* **Task**
Can you lay out all of the material below as a numbered list, leaving out the blank lines?

-- START OF Dataset records --

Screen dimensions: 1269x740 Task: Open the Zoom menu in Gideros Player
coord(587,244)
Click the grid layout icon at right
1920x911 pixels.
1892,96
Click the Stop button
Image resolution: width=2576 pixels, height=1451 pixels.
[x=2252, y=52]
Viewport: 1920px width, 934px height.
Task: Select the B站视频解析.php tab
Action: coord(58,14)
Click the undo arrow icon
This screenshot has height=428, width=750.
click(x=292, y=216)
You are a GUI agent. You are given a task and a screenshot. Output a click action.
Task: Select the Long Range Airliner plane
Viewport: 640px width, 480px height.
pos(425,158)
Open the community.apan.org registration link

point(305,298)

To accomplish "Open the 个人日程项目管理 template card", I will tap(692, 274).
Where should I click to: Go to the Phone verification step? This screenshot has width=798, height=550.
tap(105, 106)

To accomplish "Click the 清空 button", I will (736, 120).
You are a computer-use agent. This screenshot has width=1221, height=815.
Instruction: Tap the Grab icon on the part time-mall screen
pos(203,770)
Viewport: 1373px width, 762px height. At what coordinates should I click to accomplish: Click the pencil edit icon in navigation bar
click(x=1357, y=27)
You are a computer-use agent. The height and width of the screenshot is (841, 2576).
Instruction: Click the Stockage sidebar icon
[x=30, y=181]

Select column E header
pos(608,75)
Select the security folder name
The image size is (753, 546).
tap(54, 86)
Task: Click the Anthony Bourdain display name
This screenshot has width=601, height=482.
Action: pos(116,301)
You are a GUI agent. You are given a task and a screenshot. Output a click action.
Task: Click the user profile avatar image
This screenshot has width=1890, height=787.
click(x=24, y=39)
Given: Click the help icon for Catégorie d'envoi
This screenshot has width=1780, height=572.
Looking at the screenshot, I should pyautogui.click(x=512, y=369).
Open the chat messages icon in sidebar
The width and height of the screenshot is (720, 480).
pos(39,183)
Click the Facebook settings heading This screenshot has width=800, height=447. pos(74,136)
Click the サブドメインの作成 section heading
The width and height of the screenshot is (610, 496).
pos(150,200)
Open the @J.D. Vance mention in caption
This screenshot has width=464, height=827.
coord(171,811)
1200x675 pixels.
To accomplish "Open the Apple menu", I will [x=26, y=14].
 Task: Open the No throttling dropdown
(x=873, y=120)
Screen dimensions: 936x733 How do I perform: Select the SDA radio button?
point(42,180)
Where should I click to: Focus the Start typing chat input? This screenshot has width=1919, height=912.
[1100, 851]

-- END OF Dataset records --

* **Task result**
1. Screen dimensions: 1269x740 Task: Open the Zoom menu in Gideros Player
2. coord(587,244)
3. Click the grid layout icon at right
4. 1920x911 pixels.
5. 1892,96
6. Click the Stop button
7. Image resolution: width=2576 pixels, height=1451 pixels.
8. [x=2252, y=52]
9. Viewport: 1920px width, 934px height.
10. Task: Select the B站视频解析.php tab
11. Action: coord(58,14)
12. Click the undo arrow icon
13. This screenshot has height=428, width=750.
14. click(x=292, y=216)
15. You are a GUI agent. You are given a task and a screenshot. Output a click action.
16. Task: Select the Long Range Airliner plane
17. Viewport: 640px width, 480px height.
18. pos(425,158)
19. Open the community.apan.org registration link
20. point(305,298)
21. To accomplish "Open the 个人日程项目管理 template card", I will tap(692, 274).
22. Where should I click to: Go to the Phone verification step? This screenshot has width=798, height=550.
23. tap(105, 106)
24. To accomplish "Click the 清空 button", I will (736, 120).
25. You are a computer-use agent. This screenshot has width=1221, height=815.
26. Instruction: Tap the Grab icon on the part time-mall screen
27. pos(203,770)
28. Viewport: 1373px width, 762px height. At what coordinates should I click to accomplish: Click the pencil edit icon in navigation bar
29. click(x=1357, y=27)
30. You are a computer-use agent. The height and width of the screenshot is (841, 2576).
31. Instruction: Click the Stockage sidebar icon
32. [x=30, y=181]
33. Select column E header
34. pos(608,75)
35. Select the security folder name
36. The image size is (753, 546).
37. tap(54, 86)
38. Task: Click the Anthony Bourdain display name
39. This screenshot has width=601, height=482.
40. Action: pos(116,301)
41. You are a GUI agent. You are given a task and a screenshot. Output a click action.
42. Task: Click the user profile avatar image
43. This screenshot has width=1890, height=787.
44. click(x=24, y=39)
45. Given: Click the help icon for Catégorie d'envoi
46. This screenshot has width=1780, height=572.
47. Looking at the screenshot, I should pyautogui.click(x=512, y=369).
48. Open the chat messages icon in sidebar
49. The width and height of the screenshot is (720, 480).
50. pos(39,183)
51. Click the Facebook settings heading This screenshot has width=800, height=447. pos(74,136)
52. Click the サブドメインの作成 section heading
53. The width and height of the screenshot is (610, 496).
54. pos(150,200)
55. Open the @J.D. Vance mention in caption
56. This screenshot has width=464, height=827.
57. coord(171,811)
58. 1200x675 pixels.
59. To accomplish "Open the Apple menu", I will [x=26, y=14].
60.  Task: Open the No throttling dropdown
61. (x=873, y=120)
62. Screen dimensions: 936x733 How do I perform: Select the SDA radio button?
63. point(42,180)
64. Where should I click to: Focus the Start typing chat input? This screenshot has width=1919, height=912.
65. [1100, 851]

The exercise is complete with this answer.